CVDW and Dow Corning have set up a charity to raise funds to take the Child Vision project forward. A £10 ($15) donation will pay for a pair of self-adjustable glasses for one child in the developing world.

In developed countries such as the US and the UK, access to an optometrist is not normally an issue. This begs the question: would self-adjustable eyewear work in such countries? And would opticians be willing to sell such a product?

According to Prof. Silver, the answer to both of these questions is “yes.”

“Optometrists have a very important role; their role is not so much to provide you with glasses, it is to monitor your eye health,” he told us. “It’s very important to have access to optometrists and this is a device that can be sold through optometrists in the developed world, but when it becomes known that they are not very expensive, hopefully optometrists will sell them at a low price.”

Ultimately, Prof. Silver’s personal goal is to provide glasses to 1 billion adults and children in the developing world who have refractive error by the year 2020 – an ambitious goal, but one he believes is achievable.

“A lot of progress has been made; I now have a next-generation, high-fashion product in development and a production capability so that we can make a million or so a year. It still has to be scaled-up, but it is going in the right direction.”

It seems Prof. Silver’s creation has been welcomed with open arms.

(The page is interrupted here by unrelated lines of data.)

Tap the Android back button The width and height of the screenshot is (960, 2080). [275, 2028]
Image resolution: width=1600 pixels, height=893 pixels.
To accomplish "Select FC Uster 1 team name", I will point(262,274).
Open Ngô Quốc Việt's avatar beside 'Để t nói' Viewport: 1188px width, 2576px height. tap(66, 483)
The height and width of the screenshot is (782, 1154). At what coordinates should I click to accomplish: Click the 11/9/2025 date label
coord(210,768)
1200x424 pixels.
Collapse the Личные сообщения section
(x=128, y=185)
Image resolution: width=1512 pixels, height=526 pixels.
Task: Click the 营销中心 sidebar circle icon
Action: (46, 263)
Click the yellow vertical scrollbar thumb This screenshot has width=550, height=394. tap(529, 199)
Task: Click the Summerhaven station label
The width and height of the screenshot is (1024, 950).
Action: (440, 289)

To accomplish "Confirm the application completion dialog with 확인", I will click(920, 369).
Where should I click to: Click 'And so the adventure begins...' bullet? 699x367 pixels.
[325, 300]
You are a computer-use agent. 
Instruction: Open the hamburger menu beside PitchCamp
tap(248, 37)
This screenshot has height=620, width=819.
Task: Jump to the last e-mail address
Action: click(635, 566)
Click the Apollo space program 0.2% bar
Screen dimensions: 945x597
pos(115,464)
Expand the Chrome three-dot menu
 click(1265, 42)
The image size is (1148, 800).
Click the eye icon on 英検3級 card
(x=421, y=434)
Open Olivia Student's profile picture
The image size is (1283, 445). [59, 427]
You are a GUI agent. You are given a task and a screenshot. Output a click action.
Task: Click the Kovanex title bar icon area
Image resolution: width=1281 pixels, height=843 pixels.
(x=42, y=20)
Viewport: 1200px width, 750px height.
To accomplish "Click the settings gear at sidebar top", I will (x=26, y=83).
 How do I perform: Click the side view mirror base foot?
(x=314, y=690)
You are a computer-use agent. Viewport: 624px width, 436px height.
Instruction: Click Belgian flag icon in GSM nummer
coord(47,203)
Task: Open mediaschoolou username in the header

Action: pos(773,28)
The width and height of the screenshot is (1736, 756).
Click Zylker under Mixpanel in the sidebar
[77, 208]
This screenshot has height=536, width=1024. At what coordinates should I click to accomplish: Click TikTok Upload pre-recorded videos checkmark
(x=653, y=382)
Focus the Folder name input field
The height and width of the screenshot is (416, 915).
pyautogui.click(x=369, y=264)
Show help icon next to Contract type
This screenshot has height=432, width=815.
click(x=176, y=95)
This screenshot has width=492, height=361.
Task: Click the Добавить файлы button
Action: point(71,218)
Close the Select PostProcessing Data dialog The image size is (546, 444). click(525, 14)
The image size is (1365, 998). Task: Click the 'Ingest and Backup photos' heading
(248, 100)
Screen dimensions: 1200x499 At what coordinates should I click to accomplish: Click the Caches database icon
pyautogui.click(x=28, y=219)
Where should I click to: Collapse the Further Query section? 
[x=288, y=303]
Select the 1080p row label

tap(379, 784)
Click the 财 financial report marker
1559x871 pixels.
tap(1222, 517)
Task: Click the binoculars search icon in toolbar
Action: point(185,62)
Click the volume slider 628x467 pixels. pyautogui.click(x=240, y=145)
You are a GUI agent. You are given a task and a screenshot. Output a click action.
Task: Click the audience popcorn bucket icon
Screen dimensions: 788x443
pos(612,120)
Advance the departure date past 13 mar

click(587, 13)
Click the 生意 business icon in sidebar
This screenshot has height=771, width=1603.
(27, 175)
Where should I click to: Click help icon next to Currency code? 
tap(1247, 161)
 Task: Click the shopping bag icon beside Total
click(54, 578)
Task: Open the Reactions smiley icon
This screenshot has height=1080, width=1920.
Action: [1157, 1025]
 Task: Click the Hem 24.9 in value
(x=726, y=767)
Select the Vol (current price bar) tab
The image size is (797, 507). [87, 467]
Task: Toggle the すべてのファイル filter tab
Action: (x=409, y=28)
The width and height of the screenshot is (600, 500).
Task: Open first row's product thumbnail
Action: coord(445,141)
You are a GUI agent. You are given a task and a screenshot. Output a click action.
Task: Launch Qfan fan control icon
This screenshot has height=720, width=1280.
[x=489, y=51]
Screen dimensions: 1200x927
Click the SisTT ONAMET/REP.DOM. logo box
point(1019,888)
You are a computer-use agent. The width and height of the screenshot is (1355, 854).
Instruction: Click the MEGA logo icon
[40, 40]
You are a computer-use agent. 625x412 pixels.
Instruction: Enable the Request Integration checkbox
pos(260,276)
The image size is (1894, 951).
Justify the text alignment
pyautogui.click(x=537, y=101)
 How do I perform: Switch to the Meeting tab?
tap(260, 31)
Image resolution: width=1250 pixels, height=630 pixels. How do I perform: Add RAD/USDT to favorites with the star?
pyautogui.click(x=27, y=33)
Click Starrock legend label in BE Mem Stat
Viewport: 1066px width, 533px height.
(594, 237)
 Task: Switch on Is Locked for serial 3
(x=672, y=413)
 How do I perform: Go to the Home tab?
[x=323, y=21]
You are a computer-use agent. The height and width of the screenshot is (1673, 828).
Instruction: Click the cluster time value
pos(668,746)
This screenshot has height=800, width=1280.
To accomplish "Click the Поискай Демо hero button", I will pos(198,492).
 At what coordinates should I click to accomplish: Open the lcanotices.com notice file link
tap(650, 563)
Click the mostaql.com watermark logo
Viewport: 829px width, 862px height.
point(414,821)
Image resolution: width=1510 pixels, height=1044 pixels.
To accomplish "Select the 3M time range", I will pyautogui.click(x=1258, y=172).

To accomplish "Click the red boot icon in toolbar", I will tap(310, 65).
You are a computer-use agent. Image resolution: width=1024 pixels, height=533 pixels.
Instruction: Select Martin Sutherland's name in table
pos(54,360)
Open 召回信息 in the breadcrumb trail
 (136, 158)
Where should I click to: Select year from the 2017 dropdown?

In 2013, the University of Oxford presented his work as part of their “Great Medical Discoveries and 800 Years of Oxford Innovation” exhibition.

What is more, the Child Vision glasses were voted best Design of the Year in 2013 by visitors to the UK’s Design Museum.

But of course, it is the users of the glasses themselves who are likely to hold the greatest respect and appreciation for Prof. Silver’s design. What may be a simple pair of specs to some people is completely life-altering for those in the developed world.